BEGIN Given text
Get the shot: The ferry ride to Toronto Island will provide some cracking views of the downtown core. You’ll also get that epic skyline shot from the Flatiron Building, Polson Pier, Humber Bay, The Gardiner Expressway , Riverdale Park, and Leslie Street Spit.
9. Thunder Bay
It’s hard not to be awed by Thunder Bay - Northwest Ontario’s largest city at the edge of the Lake Superior. Just a short plane ride from Toronto, the Gateway to Canada's Great Outdoors (known as T-Bay by locals) is perfect for adventurers keen to get stuck into ice-fishing, snowmobiling, skiing, horse riding, canoeing, kayaking, cycling, and eco-tours. And while scaling Prince Arthur’s Landing at Marina Park, sailing up close to the lakers and salties on a 90-minute harbour tour, and cruising Lake Superior aboard a DeHavilland Otter or Beaver are all essential detours, nothing beats the Sleeping Giant Provincial Park on the rugged Sibley Peninsula. Here you’ll get some powerful shots of one of Canada’s best-loved oddities - the profile of a giant person sleeping his back in 250-metre-high cliffs. And the legends surrounding this formation of mesas and sills are just as intriguing; mostly the ones about Ojibway and Sioux warriors, a secret silver mine, and a great spirit that turned to stone when the location of the mine was revealed.
Get the shot: For outstanding images of the east and western shores of both Lake Superior and Thunder Bay, hike to the top of the Sleeping Giant. It’s as vertigo-inducing as it gets, but the visuals will blow your expectations through the stratosphere.
8. Algonquin Provincial Park
Expect one Kodak moment after another at this 7,800-square-mile outdoor playground in South-Central Ontario - a sublime landscape of maple hills, rocky ridges, valleys, mossy bogs, rocky bluffs, and over 2,000 lakes. And the wildlife’s not bad either, with over 30 types of breeding birds as well as moose, wolves, bears, beavers, hares, moles, chipmunks, shrews, foxes and skunks among the most commonly sighted animals. While most come here for the challenging hiking trails and 2,000 kilometres of charted canoe routes, other activities and attractions include dog sledding, trout fishing, cross-country skiing, snowmobiling, swimming, snowshoe hikes, guided walks, and an art gallery showcasing works by Canada's foremost wilderness and wildlife artists. The park is open year-round and day passes are available. Alternatively, rock up at one of the 1.200 campsites across eight designated areas in the park’s southern end - or hole up for the night in a yurt, lodge, or wood-clad ranger cabin.
END Given text
Task: From the Ontario travel text, reproduce word for word the passage that begins with the words containing "Get the shot: The" and ends with "Leslie Street Spit.".
BEGIN Records provided
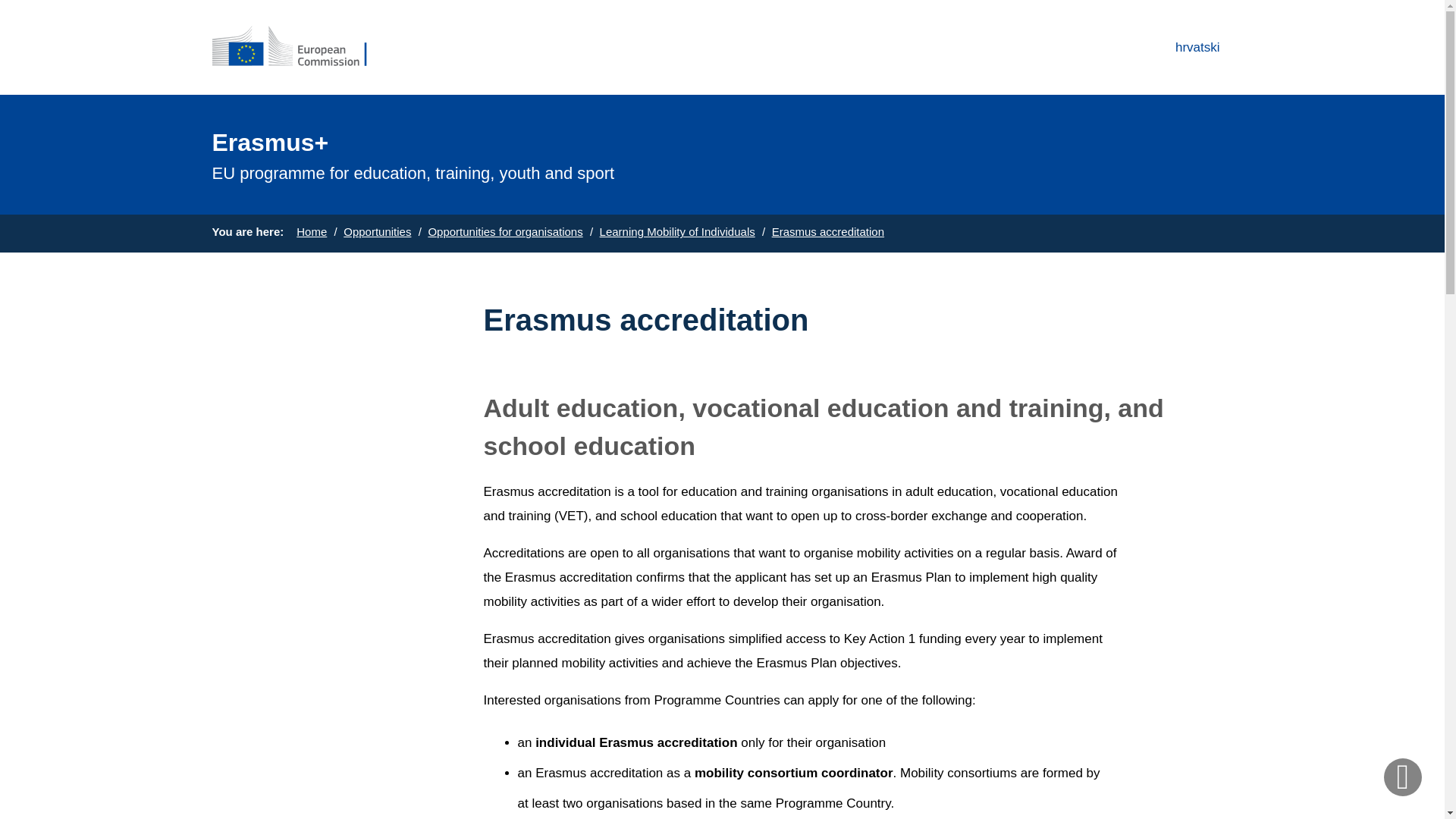
Skip to main content (6, 6)
Opportunities for organisations (505, 231)
Home (311, 231)
Opportunities (376, 231)
Erasmus accreditation (827, 231)
Learning Mobility of Individuals (677, 231)
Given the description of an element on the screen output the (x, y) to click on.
END Records provided
Answer to this task:
Get the shot: The ferry ride to Toronto Island will provide some cracking views of the downtown core. You’ll also get that epic skyline shot from the Flatiron Building, Polson Pier, Humber Bay, The Gardiner Expressway , Riverdale Park, and Leslie Street Spit.